EDIT: FuturePilot beat me to it.. that's what I get for getting distracted in the middle of a post.

miggerish
February 8th, 2010, 10:56 PM
It means there are 256 possible addresses that can be used. Technically it's 254, since you cannot use 192.168.1.0 and 192.168.1.255.

It would definitely be a good idea to secure the wireless. Is there any reason why yer roommate doesn't want it to be secured?

EDIT: FuturePilot beat me to it.. that's what I get for getting distracted in the middle of a post.

Okay, I will ask him, and then I will do it myself. (he doesnt know how to). Is there any way to add the security to the router/modem thing without connecting via ethernet cable? I don't have an ethernet cable to connect my computer physically to the router/modem object. Can it be done wirelessly? Thanks.

FuturePilot
February 8th, 2010, 10:58 PM
Okay, I will ask him, and then I will do it myself. (he doesnt know how to). Is there any way to add the security to the router/modem thing without connecting via ethernet cable? I don't have an ethernet cable to connect my computer physically to the router/modem object. Can it be done wirelessly? Thanks.

It can be configured over wireless but it depends on how the router is configured. Sometimes managing the router over wireless is disabled by default.

CharlesA
February 8th, 2010, 11:06 PM
It can be configured over wireless but it depends on how the router is configured. Sometimes managing the router over wireless is disabled by default.
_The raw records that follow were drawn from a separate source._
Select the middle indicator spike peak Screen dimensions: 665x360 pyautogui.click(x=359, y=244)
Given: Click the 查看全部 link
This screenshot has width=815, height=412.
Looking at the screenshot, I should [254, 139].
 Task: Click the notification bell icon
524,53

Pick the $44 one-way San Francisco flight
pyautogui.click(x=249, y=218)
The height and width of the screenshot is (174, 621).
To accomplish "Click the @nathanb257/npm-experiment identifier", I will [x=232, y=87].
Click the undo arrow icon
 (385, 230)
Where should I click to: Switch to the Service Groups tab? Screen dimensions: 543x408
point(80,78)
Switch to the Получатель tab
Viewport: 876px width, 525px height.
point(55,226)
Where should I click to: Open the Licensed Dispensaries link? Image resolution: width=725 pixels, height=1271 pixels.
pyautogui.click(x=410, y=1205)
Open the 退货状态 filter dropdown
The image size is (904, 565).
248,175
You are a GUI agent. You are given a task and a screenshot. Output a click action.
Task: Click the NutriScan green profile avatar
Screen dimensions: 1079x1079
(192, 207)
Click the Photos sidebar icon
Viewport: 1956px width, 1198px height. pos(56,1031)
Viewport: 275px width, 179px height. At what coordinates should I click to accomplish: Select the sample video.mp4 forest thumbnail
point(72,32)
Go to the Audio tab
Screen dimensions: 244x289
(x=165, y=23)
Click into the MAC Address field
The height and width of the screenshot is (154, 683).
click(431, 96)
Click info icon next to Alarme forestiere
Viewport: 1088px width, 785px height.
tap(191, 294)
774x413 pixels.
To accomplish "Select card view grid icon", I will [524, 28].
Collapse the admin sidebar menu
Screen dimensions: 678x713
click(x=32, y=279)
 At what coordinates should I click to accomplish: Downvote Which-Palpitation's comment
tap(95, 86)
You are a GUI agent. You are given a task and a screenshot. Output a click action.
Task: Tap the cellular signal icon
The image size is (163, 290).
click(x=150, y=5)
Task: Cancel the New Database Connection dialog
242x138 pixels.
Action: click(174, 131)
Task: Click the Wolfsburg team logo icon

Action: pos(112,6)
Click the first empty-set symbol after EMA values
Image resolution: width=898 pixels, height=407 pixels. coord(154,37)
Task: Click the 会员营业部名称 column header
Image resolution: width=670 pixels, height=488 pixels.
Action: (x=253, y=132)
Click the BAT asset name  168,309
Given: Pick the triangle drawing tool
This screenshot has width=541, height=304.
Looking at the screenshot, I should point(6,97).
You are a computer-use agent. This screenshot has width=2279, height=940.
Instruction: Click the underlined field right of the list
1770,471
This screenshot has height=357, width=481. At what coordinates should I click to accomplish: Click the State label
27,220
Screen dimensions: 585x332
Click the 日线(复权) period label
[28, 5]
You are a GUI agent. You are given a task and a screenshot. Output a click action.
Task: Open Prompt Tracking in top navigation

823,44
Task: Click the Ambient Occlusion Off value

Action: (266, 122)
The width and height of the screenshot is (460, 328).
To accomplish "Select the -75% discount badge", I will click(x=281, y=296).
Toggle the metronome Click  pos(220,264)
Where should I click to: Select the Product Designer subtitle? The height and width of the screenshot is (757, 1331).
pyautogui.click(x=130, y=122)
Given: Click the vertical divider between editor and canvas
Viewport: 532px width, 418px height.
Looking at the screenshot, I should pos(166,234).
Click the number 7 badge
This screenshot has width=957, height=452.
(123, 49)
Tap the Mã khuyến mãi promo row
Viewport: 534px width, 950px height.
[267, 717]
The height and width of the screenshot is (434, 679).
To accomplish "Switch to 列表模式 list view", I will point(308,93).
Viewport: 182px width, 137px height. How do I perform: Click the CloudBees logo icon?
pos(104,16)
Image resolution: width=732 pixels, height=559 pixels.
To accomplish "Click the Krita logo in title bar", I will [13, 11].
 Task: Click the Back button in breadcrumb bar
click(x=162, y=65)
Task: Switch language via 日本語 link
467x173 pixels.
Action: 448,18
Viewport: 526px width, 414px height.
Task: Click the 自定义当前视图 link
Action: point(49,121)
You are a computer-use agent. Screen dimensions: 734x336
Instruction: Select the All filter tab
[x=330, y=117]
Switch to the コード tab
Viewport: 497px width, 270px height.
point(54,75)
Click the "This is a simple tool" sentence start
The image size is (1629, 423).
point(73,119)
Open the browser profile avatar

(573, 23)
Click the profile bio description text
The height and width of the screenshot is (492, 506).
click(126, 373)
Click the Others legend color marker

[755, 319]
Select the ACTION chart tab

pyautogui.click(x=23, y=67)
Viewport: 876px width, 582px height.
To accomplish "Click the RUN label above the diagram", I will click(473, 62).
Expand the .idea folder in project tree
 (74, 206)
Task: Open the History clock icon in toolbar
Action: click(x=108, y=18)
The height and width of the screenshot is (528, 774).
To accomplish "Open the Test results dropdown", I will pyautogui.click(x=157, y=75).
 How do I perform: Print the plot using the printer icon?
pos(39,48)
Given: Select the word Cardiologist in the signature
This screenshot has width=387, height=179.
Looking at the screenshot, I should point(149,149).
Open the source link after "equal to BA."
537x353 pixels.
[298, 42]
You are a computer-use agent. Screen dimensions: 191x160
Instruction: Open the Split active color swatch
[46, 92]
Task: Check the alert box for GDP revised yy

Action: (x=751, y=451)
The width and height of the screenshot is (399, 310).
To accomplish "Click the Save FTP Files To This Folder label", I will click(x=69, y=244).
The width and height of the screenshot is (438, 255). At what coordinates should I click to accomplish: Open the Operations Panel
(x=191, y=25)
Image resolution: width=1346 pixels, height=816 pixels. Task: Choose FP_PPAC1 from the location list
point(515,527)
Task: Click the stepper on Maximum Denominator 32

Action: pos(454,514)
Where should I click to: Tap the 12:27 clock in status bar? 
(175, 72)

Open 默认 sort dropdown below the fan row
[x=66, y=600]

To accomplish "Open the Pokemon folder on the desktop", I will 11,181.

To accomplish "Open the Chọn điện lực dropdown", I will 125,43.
I've configured one of my wireless routers over wireless (running DD-WRT) but if you change the key, you will need the key to reconnect (but that's a given).

wirelessmonkey
February 8th, 2010, 11:35 PM
Host serendip-a7ddea (192.168.1.66) is up


In order to scan this network, you had to be on it too. Since you knew the other machine, and there are only 2 devices, the above address is *you*

smc18
February 9th, 2010, 02:27 AM
Host serendip-a7ddea (192.168.1.66) is up


In order to scan this network, you had to be on it too. Since you knew the other machine, and there are only 2 devices, the above address is *you*

x2 That's true

FuturePilot
February 9th, 2010, 02:49 AM
Wow, good catch. I guess I was assuming the OP had omitted their own computer. Never assume [-X

Sarmacid
February 9th, 2010, 02:27 PM
In my experience there should be 3 IPs on that network, Router, your PC and your roomate's PC, not sure why you only get 2 though.

cariboo907
February 9th, 2010, 08:50 PM
When I run the command, my SMC access point rarely shows up in the scan, all the rest of the computers, including the router running dd-wrt do. The access point is an SMC 2804WBR router, it has a static ip address, and DHCP is turned off. I have no idea why it doesn't show up.

wirelessmonkey
February 10th, 2010, 07:06 PM
Most relatively modern home routers won't respond to a default nmap scan from inside the network, unless features (firewall, upnp, etc..) have been configured or added/removed.